The evangelical scholars argued that science, contrary to what many leading scientists claim, does not support the claim that increased CO2 in the atmosphere is having a negative effect on the earth. Rather, no one currently really understands clearly how the earth is responding to the increase in the greenhouse gas, they say.
“There seems to be a misunderstanding about science,” said Dr. Roy Spencer, climatologist and principal research scientist at the University of Alabama in Huntsville, Ala., at The Heritage Foundation-hosted event.
Spencer said there are two parts to science: measurements and interpretation of the measurements.
“I think people think that science is as simple as making measurements,” Spencer said. “[But] believe it or not most scientists – probably all the scientists I know that work in climate change – do have religious views about the earth and how fragile it is and that colors their research and how they interpret data.”
He pointed to the recent leaked e-mails by the world’s top climate scientists that suggest they have manipulated data to support their claim of the threat of global warming. Spencer said he believes those scientists did so because they are “true believers” that the earth is fragile.
“These scientists are absolutely convinced that we are destroying the environment,” Spencer said, “that mankind has caused all the global warming that we have seen…They believe it is serious and the way they look at it – all data, all measurements, there are errors in the data – is that all the errors in the data are not showing the warning.”
He continued, “So it is reasonable to analyze the data in ways that maximize the warning signal. I’m thinking this is the way they are thinking and that it’s okay in their eyes. I think they are blinded by their worldview, which is global warming is due to mankind.”
The evangelical climatologist says he has been researching the earth’s feedbacks to increased CO2 in the atmosphere – which he calls the “biggest missing piece” in the climate change puzzle – for the past few years.
He agrees that CO2, a greenhouse gas, is increasing in the atmosphere and that it is largely due to human activities. The question, however, is how is the climate system responding to the little increase in warming. The Intergovernmental Panel on Climate Change, he noted, agrees the direct warming from the greenhouse gases is small. The difference is how big an impact is the warming having on the climate system.

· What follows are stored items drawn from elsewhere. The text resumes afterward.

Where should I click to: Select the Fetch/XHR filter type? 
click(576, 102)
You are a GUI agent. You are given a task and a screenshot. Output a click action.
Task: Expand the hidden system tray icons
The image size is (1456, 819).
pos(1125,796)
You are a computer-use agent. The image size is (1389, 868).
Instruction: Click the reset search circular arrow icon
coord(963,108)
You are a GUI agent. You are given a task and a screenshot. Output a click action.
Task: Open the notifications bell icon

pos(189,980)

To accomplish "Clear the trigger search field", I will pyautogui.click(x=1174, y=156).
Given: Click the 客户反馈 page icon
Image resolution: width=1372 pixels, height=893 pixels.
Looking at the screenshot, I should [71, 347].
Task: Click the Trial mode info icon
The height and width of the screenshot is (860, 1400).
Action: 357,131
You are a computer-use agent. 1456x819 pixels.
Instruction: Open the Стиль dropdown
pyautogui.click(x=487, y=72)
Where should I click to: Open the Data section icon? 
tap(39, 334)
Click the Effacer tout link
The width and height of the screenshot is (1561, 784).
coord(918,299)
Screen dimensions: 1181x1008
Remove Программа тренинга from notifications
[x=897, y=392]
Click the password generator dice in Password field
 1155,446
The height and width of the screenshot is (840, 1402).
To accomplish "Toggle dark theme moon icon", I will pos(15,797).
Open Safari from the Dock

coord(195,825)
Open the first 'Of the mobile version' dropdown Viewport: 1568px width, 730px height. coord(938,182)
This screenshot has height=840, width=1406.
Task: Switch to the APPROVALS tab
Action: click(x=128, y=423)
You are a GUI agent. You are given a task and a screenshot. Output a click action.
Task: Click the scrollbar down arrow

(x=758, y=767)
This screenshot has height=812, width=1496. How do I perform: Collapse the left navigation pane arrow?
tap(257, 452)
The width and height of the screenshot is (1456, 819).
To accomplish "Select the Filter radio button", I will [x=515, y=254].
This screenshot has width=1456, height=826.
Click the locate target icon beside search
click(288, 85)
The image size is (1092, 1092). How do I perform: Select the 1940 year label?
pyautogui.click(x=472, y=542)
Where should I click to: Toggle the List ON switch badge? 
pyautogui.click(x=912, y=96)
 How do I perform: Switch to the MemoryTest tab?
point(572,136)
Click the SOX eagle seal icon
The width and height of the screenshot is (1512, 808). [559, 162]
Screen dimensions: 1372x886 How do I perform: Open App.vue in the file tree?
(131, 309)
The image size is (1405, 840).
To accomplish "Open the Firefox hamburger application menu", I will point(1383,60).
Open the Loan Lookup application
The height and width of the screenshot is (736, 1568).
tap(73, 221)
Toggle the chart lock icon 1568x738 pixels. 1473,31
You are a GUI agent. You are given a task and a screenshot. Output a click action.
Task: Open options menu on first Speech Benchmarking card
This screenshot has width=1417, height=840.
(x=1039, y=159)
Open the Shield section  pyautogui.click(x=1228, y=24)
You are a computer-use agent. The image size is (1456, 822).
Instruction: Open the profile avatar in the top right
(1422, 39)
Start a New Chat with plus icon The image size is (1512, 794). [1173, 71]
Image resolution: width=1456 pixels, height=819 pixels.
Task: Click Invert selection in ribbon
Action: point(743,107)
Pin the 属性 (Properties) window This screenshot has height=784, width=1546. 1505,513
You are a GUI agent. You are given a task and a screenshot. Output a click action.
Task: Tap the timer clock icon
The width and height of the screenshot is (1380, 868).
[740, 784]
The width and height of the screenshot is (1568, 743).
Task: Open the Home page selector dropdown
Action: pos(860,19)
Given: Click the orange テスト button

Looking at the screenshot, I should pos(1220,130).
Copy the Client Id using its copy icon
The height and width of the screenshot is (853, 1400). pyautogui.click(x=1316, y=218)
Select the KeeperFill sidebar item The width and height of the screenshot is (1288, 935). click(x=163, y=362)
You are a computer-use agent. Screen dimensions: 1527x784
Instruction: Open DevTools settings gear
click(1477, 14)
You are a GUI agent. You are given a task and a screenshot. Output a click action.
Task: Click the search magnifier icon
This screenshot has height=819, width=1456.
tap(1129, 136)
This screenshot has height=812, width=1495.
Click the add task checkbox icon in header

Based on his research so far, Spencer said there will be some warming because of increased CO2 but he thinks the impact on the climate will be small.
“I don’t think anyone has any clue on how much quantitatively that warming is going to be until we understand feedbacks,” he said.
But he noted that when he did see clear feedbacks it has always been “very negative.”
In other words, if the feedbacks we’ve been getting are the kind that will continue over the next few decades, then we have nothing to worry about, Spencer said. “It also means most of the warming that we have seen in the last 50 to 100 years is mostly natural.”
Spencer was part of a panel that included Dr. E. Calvin Beisner, national spokesman for The Cornwall Alliance for the Stewardship of Creation; Dr. Charles van Eaton, retired chairman of the economics department at Hillsdale College in Michigan; and Dr. Craig Mitchell, associate professor of systematic theology at Southwestern Baptist Theological Seminary in Texas.
Sen. James Inhofe (R-Okla.) also made a brief appearance where he called the global warming claims the “biggest hoax ever perpetrated on the American people.”
Inhofe, known to be a vocal opponent of the mainstream climate change view, commented that the smartest thing the “liberals” did was to try to “divide and conquer” the evangelical community. He specifically pointed out the disagreements he and the more conservative evangelicals have with Richard Cizik, former vice president of governmental affairs at the National Association of Evangelicals.
Inhofe criticized him for following a liberal agenda such as supporting population control. Several other leaders of the panelists also blasted Cizik, who is considered the representative of the green evangelical movement, for promoting the idea of impending doom due to global warming.